First, we make sure there is no context or visual cue. When we check for comprehension we use the word alone, without any context cues. Let’s consider if you are checking whether your child understands the word coat. If you are putting on your coat already or even standing by the front door and ask, where is your coat?, your child may simply be picking up on the context of seeing your coat and standing by the door. You could say, where is your blah blah, and your child may still look for their coat. If you ask your child, where is your coat BEFORE you get your coat or move towards the door, it is more likely that your child actually understands the word and is not just picking up on the visual cues/context.

Here Ways babies and toddlers show us they understand. Your baby/toddler may do more than one!

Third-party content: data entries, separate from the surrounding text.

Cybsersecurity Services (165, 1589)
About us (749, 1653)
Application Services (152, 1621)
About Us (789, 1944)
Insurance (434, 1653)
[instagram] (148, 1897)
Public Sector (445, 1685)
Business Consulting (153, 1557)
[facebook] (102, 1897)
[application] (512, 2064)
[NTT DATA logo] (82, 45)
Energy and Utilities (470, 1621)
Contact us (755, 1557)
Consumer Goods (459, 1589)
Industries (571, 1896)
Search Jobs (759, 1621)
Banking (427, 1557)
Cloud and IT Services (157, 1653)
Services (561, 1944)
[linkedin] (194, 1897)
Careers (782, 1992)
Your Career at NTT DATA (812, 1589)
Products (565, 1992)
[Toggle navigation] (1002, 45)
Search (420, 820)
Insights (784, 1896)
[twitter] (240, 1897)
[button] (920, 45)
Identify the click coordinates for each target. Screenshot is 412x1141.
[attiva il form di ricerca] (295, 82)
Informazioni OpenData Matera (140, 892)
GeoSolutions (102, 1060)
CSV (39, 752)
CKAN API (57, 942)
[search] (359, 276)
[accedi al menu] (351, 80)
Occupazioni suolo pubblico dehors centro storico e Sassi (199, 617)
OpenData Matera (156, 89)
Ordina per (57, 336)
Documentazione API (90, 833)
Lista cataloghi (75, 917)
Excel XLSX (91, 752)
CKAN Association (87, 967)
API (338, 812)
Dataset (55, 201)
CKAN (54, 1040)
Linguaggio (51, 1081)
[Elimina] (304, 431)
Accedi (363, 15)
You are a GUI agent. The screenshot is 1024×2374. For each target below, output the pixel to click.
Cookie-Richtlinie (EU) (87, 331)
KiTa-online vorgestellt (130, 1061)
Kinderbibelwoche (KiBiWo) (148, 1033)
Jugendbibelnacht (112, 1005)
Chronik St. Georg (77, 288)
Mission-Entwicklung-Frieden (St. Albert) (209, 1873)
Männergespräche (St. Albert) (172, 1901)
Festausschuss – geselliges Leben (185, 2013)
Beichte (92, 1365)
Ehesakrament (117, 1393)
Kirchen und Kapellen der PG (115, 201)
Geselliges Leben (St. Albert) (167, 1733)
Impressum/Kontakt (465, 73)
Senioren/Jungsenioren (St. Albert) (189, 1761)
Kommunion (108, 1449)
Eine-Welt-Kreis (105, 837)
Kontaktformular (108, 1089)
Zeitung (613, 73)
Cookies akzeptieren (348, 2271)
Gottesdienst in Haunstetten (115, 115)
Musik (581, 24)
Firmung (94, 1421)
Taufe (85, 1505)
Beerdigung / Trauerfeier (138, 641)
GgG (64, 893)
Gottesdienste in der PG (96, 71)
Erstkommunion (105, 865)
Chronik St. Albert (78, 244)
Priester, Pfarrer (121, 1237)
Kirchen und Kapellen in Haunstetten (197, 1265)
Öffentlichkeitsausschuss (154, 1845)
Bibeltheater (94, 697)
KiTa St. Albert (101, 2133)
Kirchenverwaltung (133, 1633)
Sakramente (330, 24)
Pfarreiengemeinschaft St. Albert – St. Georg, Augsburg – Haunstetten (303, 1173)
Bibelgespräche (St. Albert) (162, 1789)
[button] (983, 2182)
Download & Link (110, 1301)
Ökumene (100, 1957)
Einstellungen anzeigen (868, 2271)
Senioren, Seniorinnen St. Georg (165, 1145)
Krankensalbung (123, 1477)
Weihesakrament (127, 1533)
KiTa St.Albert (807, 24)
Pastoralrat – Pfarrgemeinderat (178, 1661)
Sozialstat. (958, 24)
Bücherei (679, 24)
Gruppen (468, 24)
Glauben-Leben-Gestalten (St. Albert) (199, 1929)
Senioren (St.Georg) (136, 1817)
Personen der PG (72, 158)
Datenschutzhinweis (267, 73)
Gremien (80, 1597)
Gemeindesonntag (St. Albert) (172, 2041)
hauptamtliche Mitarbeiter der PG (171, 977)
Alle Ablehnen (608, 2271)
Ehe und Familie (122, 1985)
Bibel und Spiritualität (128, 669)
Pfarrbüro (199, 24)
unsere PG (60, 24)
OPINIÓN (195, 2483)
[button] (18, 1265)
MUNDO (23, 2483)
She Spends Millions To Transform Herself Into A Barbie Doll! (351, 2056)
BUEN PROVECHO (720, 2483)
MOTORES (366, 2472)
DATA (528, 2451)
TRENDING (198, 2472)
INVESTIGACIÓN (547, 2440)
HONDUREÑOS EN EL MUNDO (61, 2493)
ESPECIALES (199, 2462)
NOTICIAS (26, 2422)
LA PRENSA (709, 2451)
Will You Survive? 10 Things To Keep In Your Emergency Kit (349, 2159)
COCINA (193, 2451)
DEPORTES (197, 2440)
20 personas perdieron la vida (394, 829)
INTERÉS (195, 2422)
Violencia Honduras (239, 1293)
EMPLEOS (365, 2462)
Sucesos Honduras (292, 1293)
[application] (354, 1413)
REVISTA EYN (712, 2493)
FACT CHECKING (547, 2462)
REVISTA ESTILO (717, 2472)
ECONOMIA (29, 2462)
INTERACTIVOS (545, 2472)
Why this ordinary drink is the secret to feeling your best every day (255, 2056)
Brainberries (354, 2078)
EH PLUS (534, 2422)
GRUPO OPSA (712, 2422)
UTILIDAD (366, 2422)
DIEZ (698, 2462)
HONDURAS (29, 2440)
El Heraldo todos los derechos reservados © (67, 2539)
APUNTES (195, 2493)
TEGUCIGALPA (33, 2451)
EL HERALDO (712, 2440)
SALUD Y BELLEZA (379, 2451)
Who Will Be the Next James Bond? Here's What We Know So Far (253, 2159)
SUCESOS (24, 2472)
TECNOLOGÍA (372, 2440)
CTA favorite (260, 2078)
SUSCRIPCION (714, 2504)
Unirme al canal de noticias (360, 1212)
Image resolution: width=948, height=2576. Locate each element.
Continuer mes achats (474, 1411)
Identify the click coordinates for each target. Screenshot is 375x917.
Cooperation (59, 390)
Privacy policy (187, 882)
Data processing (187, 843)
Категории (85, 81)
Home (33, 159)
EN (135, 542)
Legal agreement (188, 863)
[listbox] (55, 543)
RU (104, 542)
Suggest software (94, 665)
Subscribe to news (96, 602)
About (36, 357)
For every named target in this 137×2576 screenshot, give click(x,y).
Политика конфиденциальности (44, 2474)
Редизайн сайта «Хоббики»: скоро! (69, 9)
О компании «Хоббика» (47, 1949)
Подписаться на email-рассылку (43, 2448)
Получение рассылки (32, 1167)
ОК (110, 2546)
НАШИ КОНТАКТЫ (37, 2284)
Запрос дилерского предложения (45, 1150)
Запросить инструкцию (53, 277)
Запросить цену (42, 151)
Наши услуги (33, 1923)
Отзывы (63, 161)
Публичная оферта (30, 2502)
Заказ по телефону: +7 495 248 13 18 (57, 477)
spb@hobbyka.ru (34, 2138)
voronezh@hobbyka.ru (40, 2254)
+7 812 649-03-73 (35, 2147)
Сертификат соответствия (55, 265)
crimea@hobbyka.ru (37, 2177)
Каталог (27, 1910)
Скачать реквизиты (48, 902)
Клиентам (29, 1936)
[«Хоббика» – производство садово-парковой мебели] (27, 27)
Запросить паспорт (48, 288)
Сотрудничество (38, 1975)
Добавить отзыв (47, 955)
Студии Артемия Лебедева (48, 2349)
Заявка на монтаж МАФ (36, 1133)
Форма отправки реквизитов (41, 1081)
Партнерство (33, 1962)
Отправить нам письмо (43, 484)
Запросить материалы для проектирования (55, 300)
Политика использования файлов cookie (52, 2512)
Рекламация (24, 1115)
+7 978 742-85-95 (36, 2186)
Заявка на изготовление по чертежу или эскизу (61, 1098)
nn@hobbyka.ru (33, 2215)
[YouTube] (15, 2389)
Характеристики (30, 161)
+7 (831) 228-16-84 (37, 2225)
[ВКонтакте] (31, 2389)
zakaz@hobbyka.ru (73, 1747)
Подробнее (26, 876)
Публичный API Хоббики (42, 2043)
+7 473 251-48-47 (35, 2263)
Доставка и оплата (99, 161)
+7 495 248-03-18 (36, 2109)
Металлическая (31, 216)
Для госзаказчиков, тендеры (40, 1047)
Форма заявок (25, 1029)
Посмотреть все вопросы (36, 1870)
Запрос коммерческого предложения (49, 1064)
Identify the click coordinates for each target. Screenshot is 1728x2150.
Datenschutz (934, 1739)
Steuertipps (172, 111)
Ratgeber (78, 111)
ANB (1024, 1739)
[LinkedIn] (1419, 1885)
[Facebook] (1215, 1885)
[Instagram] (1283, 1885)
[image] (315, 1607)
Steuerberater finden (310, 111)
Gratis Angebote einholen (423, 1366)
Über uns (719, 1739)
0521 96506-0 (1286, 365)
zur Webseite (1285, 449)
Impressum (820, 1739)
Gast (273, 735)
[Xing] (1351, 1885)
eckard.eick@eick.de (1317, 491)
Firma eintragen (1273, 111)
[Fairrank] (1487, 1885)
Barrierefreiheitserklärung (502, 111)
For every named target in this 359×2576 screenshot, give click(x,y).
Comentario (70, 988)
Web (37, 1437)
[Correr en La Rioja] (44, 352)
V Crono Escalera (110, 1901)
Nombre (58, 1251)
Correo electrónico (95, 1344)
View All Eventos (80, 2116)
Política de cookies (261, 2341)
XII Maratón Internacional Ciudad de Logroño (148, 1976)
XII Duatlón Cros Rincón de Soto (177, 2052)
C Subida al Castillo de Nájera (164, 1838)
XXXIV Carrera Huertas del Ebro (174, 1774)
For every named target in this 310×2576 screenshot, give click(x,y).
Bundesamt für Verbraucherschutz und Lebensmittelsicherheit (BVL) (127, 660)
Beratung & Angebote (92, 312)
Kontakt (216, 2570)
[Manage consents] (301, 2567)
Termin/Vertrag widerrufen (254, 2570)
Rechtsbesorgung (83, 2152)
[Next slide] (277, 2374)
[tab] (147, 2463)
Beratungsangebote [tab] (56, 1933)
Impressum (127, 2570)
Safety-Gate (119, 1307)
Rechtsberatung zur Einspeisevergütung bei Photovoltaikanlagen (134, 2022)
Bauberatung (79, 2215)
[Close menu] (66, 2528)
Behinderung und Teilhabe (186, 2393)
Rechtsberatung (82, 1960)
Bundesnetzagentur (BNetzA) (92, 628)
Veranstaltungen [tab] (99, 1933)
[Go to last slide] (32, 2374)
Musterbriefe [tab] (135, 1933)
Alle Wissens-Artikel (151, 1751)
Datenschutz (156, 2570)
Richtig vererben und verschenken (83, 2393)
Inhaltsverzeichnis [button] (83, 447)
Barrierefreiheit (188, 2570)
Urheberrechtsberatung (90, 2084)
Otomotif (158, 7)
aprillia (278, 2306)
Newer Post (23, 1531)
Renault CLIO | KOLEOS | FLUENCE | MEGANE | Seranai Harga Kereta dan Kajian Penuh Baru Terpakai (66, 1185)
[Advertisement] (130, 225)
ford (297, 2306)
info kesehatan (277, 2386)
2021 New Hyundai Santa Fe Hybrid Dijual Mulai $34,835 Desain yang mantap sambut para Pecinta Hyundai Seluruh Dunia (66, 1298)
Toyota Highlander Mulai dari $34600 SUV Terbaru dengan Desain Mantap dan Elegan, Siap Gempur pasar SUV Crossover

  1. Looking towards the object or person (e.g. you say where is mama and the baby looks at mama)
  1. Picking up the object (e.g. you say get your shoes and the baby crawls and picks up their shoe)
  1. Pointing to the person, picture, or object (e.g. you ask, where is the duck? And the baby points to the picture of a duck in a book or points to their toy duck on the shelf)
  1. Completing an action or gesture that corresponds with a word (e.g. you say bye-bye and baby waves without seeing you wave first; you say want up? And baby raises his arms without seeing you raise your arms.)

Your child needs to show understanding several times (2-3x) before we can be sure that he/she actually understands the word and it did not just happen by chance.